(Tarefa A) Como ficaria, em forma de lista e sem perder os fatos principais, o parágrafo do texto sobre a cultura do estupro que começa com "Para Brownmiller"?
(Tarefa B) Escreva a continuação do texto sobre a cultura do estupro, começando logo depois da última frase apresentada.

(Trecho da página)

***

Conforme essa visão, desde cedo, as mulheres são ensinadas a não andarem sozinhas, a não se vestirem com roupas insinuantes, a evitarem lugares escuros e uma série de outras precauções que culturalmente vão delimitando qual é o lugar da mulher e do homem na sociedade. Além disso, essa construção do homem como dominante e violento seria reforçada por filmes, músicas, livros, propagandas, que objetificam a mulher e estimulam um comportamento sexual violento por parte do homem.
Para Brownmiller, “todo estupro é um exercício de poder”, assim, é importante desconstruir a ideia de que o estupro é fruto apenas de um desejo sexual violento de pessoas desajustadas e aceitar que ele é praticado por homens comuns, conscientes de seu desejo de subjugação do corpo feminino e da vontade de exercer um papel de dominação. O ato é odioso e monstruoso, mas, conforme as estatísticas, quem o pratica, na maior parte das vezes, não tem nenhum distúrbio mental e faz parte do círculo de convivência da vítima.
No Brasil, a expressão cultura do estupro passou a ser usada com mais frequência a partir de 2016, quando a notícia de um estupro coletivo praticado no Rio de Janeiro ganhou uma repercussão imensa em todo o país e os julgamentos da moral da vítima e do lugar em que ela estava acabaram ganhando mais destaque em alguns meios que a violência extrema a que ela havia sido submetida.

***

(Dados exibidos)

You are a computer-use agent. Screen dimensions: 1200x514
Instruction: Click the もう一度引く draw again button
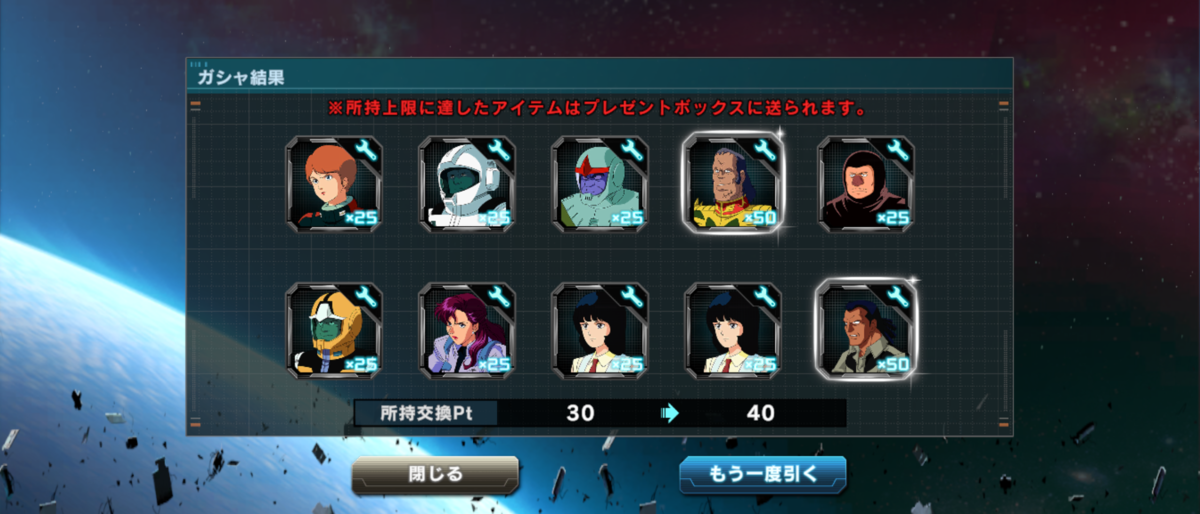click(x=763, y=474)
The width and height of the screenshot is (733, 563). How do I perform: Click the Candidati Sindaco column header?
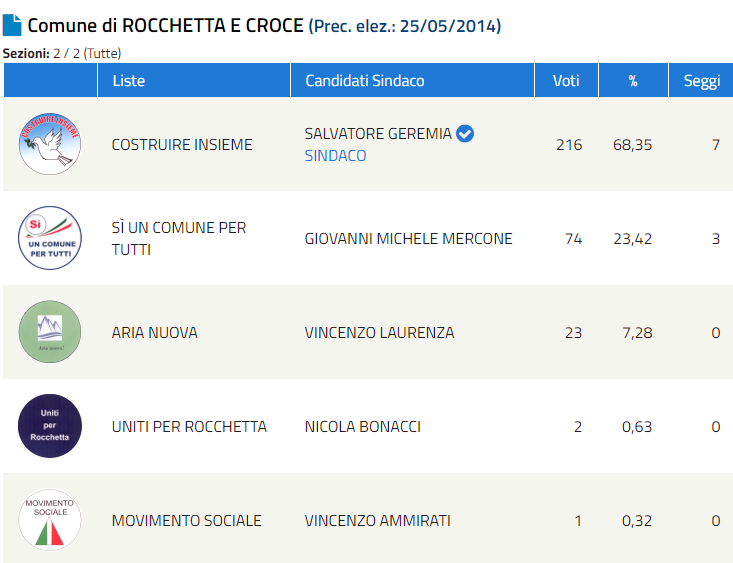click(x=364, y=81)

***

(Resposta A)
- Segundo Brownmiller, todo estupro é um exercício de poder.
- É preciso desconstruir a ideia de que o estupro resulta apenas do desejo sexual violento de pessoas desajustadas.
- O estupro é praticado por homens comuns, conscientes do desejo de subjugar o corpo feminino e de exercer dominação.
- O ato é odioso e monstruoso, mas as estatísticas mostram que, na maioria das vezes, quem o pratica não tem distúrbio mental e faz parte do círculo de convivência da vítima.

(Resposta B)
Em um país no qual a cada 11 minutos uma mulher é estuprada e 10 casos de estupros coletivos são registrados por dia, o debate sobre a violência sexual, suas causas e consequências é extremamente urgente. Desse modo, diversos movimentos trazem o conceito de cultura do estupro como uma forma de refletir sobre o modo como meninos e meninas são educados desde a infância e sobre como há uma naturalização da violência contra a mulher em diversas instâncias. Conforme essa visão, quando se ensina, desde cedo, o menino a tratar a mulher como objeto sexual, a rir de piadas que a desqualificam ou a achar normal que homens façam comentários sobre os atributos físicos de uma mulher ou o seu modo de se vestir, temos a legitimação de práticas que alimentam essa cultura do estupro.
Desse modo, os movimentos que trazem essa discussão buscam deixar claro que estupro é crime hediondo, e assim deve ser tratado. Quem o pratica não é um monstro, é um homem comum, que usa o sexo forçado como uma forma de marcar sua posição de poder e explicitar o caráter inferior que atribui à mulher. Não há justificativas para a barbárie e a culpabilizar a vítima é mais uma forma de violência praticada contra ela.
Referências:
BROWNMILLER, Suzan. “Against our will: men, women and rape”. New York: Fawcett Columbine, 1975.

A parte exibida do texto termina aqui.